What is a bunionette?

A bunionette, also known as Tailor's bunion is a bony bump that forms on the joint at the base of the little toe. It is due to malalignment of the bones in the front of the foot that forces the joint at the base of your little toe to stick out. A bunionette can cause redness, swelling and pain over the prominence. You may also form hard skin (callus) in areas with increased pressure or rubbing. Over time, finding suitable footwear can become increasingly difficult.

What are the treatment options? 

Bunionette symptoms can be managed using wider fitting shoes and pads or silicone sleeves. These measures do not change the shape of your bunionette but aim to reduce pain.

If non-surgical treatment does not help, I may recommend surgery if you are symptomatic. Surgery entails realigning the toe through bone cuts (osteotomies). 

 

What does surgery involve?​

This procedure is usually performed as a day case. It is normally performed under general anaesthetic combined with a local anaesthetic block for pain relief. 

An incision is made over the bunionette. Part of the bunionette is removed and bone cuts (osteotomy) are made to realign the metatarsal. The bones are secured in its new position using small screws (see X-rays below). The skin is closed using dissolvable stitches and a bulky dressing is applied.

Your foot will be protected in an orthopaedic shoe for 6 weeks. You will be allowed to walk on the operated foot but taking most of your weight through the heel.

Metatarsal osteotomy for bunionette

 

Aftercare and FAQs

It is important to keep the foot elevated as much as possible especially for the first 3 days. You will usually be able to go home when you feel ready. You will need to arrange for someone to drive you home. You should try to have a friend or relative stay with you for the first 24 hours.

Wound care – The bulky dressing should be kept on until your first clinic appointment 12-14 days after surgery.

Walking - You will be able to walk on the day of your surgery unless advised otherwise.  You may mobilise freely around the house but long walks or standing for long periods should be avoided. Very rarely you may need to use a stick or crutches for a few days.

​Work - If you have a sedentary job you should be able to return to work within 2 weeks. If your job is physical, you may need to stay off work for at least 6 weeks.

​Driving - You will not be able to drive for 6 weeks following surgery. However, if you drive an Automatic and it was your LEFT foot that was operated on; then you may start short drives 2 days following surgery. It is advisable to check the terms of your car insurance to ensure your cover is valid, as some policies state that you must not drive for a specific time period after an operation.

 

Flying after surgery - It is generally recommended to wait at least four to six weeks to fly after any lower limb surgery. It may be possible to fly on short-haul or domestic flights at an earlier time, but you should always check with your GP or surgeon. Always consult your doctor, your health insurance provider and the airline you are flying with before making your flight reservation.

 

What are the surgical risks?

 

  • Infection - there is a small risk of infection with all surgery.

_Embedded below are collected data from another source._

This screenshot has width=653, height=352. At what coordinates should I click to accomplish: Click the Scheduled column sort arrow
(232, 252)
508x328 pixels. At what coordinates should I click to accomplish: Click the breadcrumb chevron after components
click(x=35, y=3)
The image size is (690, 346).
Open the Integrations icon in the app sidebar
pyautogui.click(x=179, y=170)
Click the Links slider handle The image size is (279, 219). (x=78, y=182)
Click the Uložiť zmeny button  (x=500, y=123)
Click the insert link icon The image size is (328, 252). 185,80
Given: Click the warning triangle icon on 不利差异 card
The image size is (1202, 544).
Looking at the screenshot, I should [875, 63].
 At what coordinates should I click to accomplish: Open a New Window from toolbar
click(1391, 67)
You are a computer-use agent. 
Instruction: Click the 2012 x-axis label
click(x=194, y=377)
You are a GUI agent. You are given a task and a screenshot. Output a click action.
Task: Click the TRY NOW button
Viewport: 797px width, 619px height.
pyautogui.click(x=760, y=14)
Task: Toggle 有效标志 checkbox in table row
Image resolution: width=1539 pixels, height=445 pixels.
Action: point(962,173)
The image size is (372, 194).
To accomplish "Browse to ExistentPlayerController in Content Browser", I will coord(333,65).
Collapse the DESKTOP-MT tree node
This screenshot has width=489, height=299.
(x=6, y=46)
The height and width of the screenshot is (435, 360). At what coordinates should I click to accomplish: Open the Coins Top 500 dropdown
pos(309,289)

  • Swelling - this is quite common. In some people the swelling reduces within a matter of weeks and in others could take a few months. 

  • Deep Vein Thrombosis - also known as Thromboembolism (VTE), this is a rare complication of foot surgery.

  • Nerve damage – this may leave you with numbness or a sensitive scar

  • Toe stiffness 

  • Persistent or recurrent deformity

It is beyond the scope of this document to list rarer risks (less than one in a thousand) but I will be very happy to discuss any worries about specific concerns and also about any family history or your past health problems. If there is anything you do not understand or if you have any questions or concerns, please feel free to discuss them with me.